*** Document section ***
The use of standard antivirus software should be obvious. In case you do download something nasty, proper antivirus often will be the insurance you need to protect your device. Also, if you share a computer with someone and are not sure exactly what they are downloading, malware protection is a must. Any of the major name malware providers work the same. Norton, Eset, Bitdefender, TrendMicro. Using proper paid-for-service antivirus is preferred over the free stuff.
Looking to buy a neat, or unusual gift Item? – well-known brands come in handy when it involves smart devices. It is unfortunate, but buying a brand name may be the best option. Too many cheap or knockoff brand smart devices have had so many digital security issues. Remember, saving a few dollars may cost you more in the long term when it comes to privacy, security, and safety. Typically, when a brand-name smart device has an issue there is usually effort to fix it. What incentive does a one-time brand have to support its product? Smart cameras, smart locks, and smartwatches for kids have all had no name-brand products that had security issues.
Besides viruses, which are typically less common today than in the past because of malware protection, a growing threat is bad browser plugins. Having a program installed and running on your devices is one thing, but bad code will try to run inside your browser. Surprisingly, the security for plugins is often lacking. If the store you are buying from has an official app, using it could be a bit safer. Specific store shopping apps are limited, thus because of this limitation harder to cause external problems assuming the app is built properly. Yes, there is always a risk that the app could have a security flaw but if it is a large retailer app, highly unlikely.
Protect your personal information such as social insurance and security numbers. With online shopping, there is no need for retailers to ask for your social numbers. If you are being asked to submit very private information, connect with customer service or find the item elsewhere
Buying Used or on a Marketplace
If you are buying used or “still new” items that someone is reselling online be careful – scalping at a premium is a reality. Check out our video about using person-to-person marketplaces.
- Meet sellers and buyers in brightly lit, public places with people around, that are likely to have surveillance cameras, like a shopping mall, public library, or public building.
*** End of Document section ***
*** Available data ***
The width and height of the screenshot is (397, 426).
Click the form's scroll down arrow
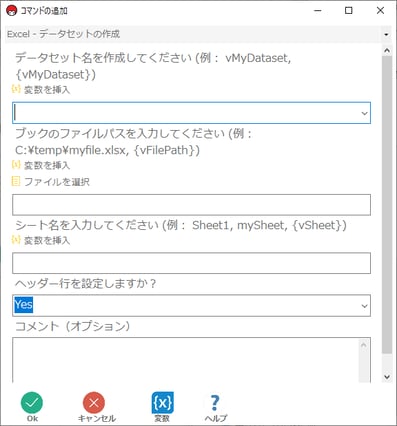tap(387, 377)

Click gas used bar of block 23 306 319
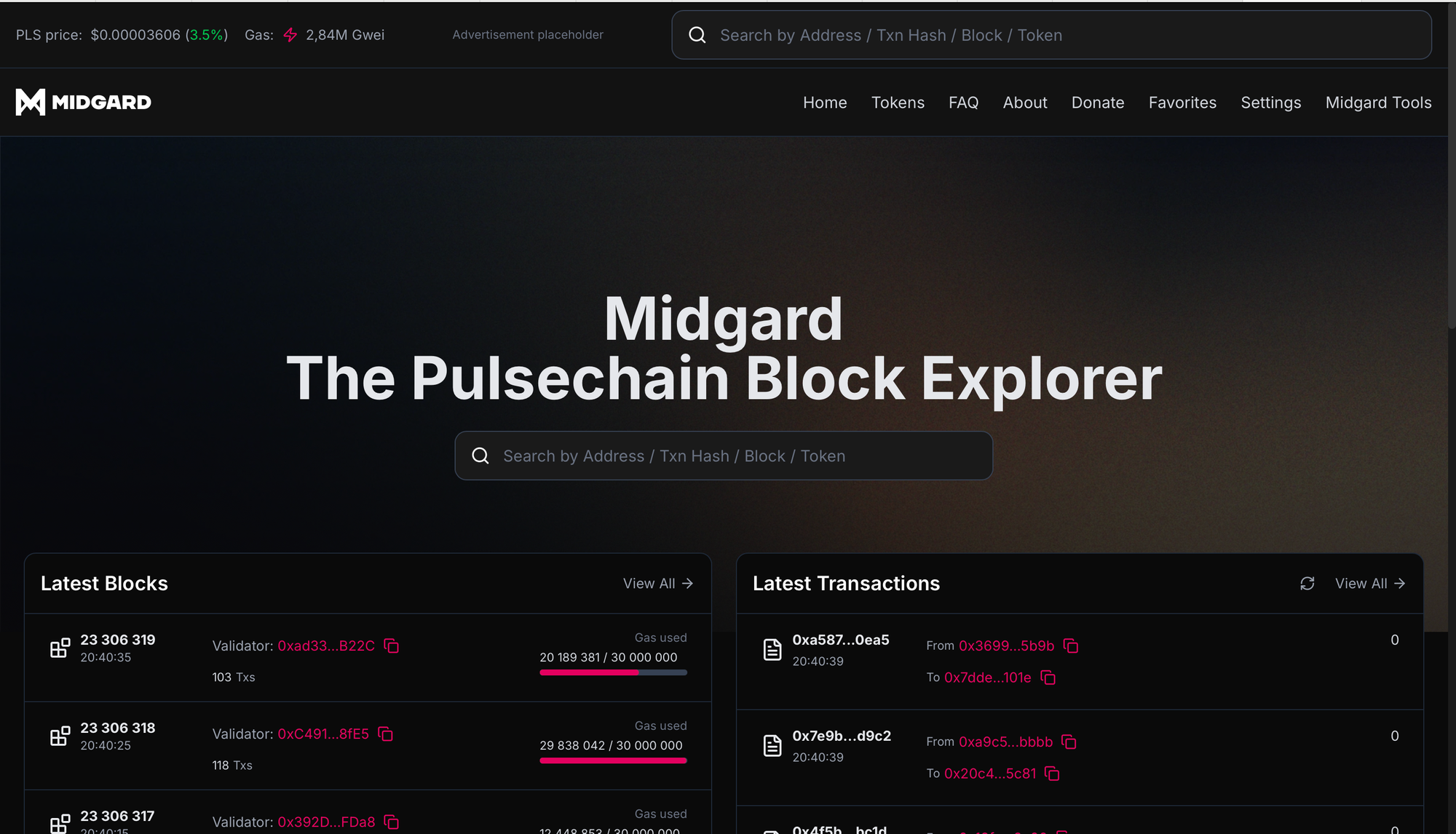(613, 672)
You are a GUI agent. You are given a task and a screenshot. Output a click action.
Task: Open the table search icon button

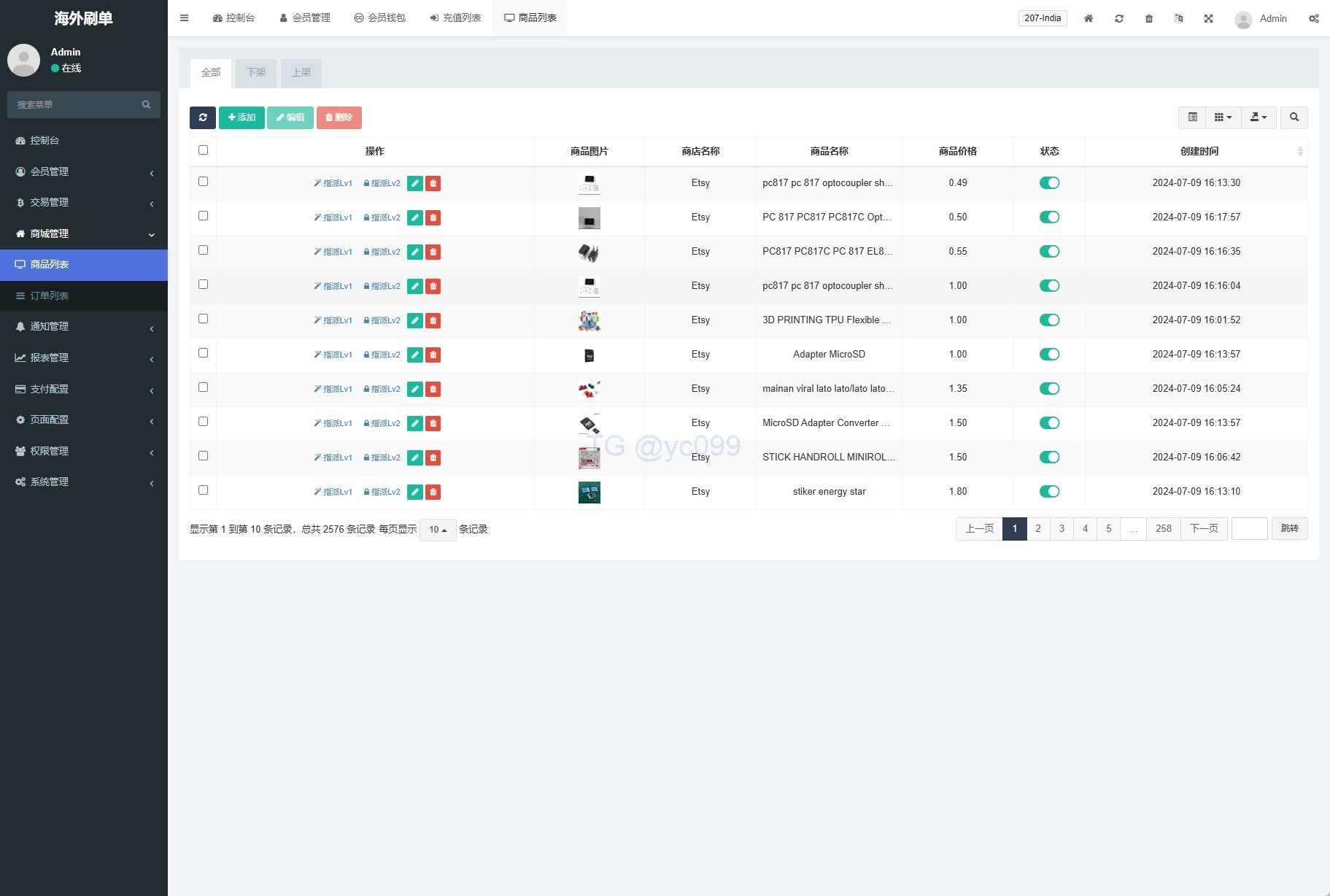click(x=1294, y=117)
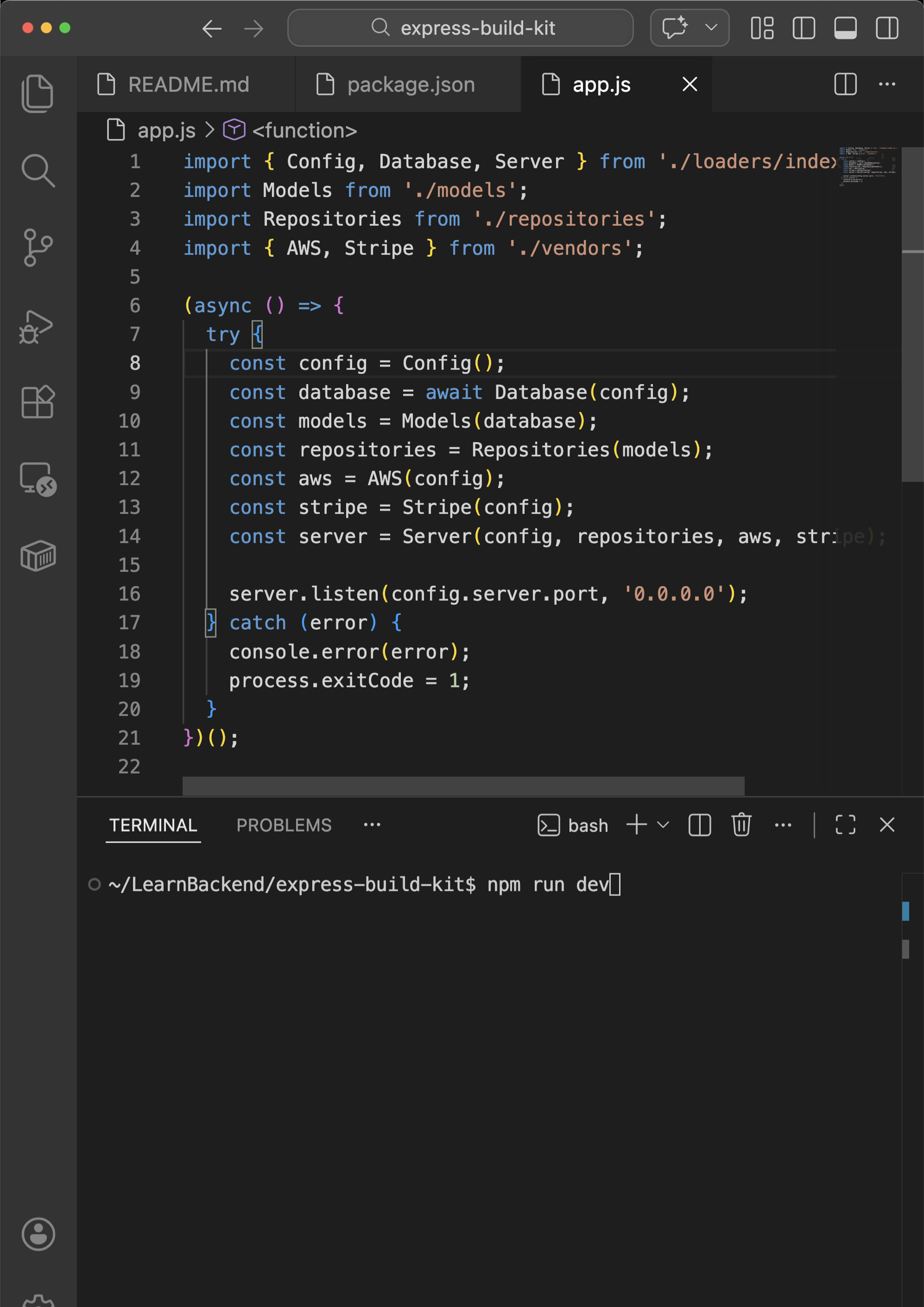The height and width of the screenshot is (1307, 924).
Task: Open the Remote Explorer view
Action: click(37, 479)
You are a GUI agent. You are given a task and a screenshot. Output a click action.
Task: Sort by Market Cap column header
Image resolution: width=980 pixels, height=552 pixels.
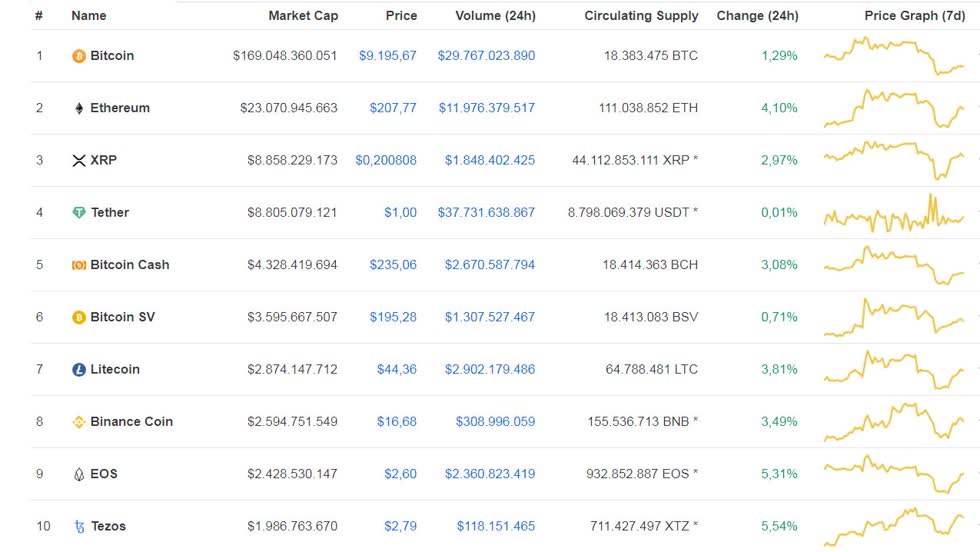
*** End of Available data ***
▶ _Tasks to perform_
1. Answer these questions about the online shopping safety text:
(a) Which antivirus providers does it name?
(b) How does it describe the security for browser plugins?
(c) Which places does it give as examples for meeting sellers and buyers?
2. Reproduce the part of the online shopping safety text that begins at the words "Looking to buy" and stops after the words "had security issues.".
3. Carry on the online shopping safety text from its last sentence.
The listing is not needed for anything here.

▶ _Expected outputs_
1.
(a) Norton, Eset, Bitdefender and TrendMicro.
(b) It says the security for plugins is often lacking.
(c) A shopping mall, a public library or a public building.

2.
Looking to buy a neat, or unusual gift Item? – well-known brands come in handy when it involves smart devices. It is unfortunate, but buying a brand name may be the best option. Too many cheap or knockoff brand smart devices have had so many digital security issues. Remember, saving a few dollars may cost you more in the long term when it comes to privacy, security, and safety. Typically, when a brand-name smart device has an issue there is usually effort to fix it. What incentive does a one-time brand have to support its product? Smart cameras, smart locks, and smartwatches for kids have all had no name-brand products that had security issues.

3.
- Conduct the financial transaction by e-transfer instead of carrying cash. If the objective is to rob you as a buyer, cash is what they are looking for, an e-transfer is traceable
- Bring a friend or family member with you. Safety in numbers has always been a great safety tool If a deal is too good, consider its legitimacy. This does not mean it is a scam. There are situations when sellers need money quickly and will sell items very cheaply.
- Do not give out personal or banking information such as a social insurance number, bank account number, or address over the internet. Some local police detachments have emphasized it is totally cool to transact the trade or sale in front of their building or lobby. Some cities have even set up buy and sell exchange zone
- Also consider the platform you are buying from, some local buy-and-sell websites, account setup, and verification only need an active email. It is super easy to make fake unlimited accounts with simple temporary email generators. Services like Facebook Marketplace might be ideal. Generally, folks buying and selling are using their personal Facebook account. Although not impossible to set up a fake Facebook account, given Meta’s data-mining and profiling activity, it’s a bit more challenging. Plus, there is some social pressure on the Meta platform to make fair and scam-free trades.
- If something does go wrong, get yourself to a safe place, and call 911.
Hopefully, these tips and suggestions can help you have a better online shopping experience over the holidays. Stay safe and have a great time online!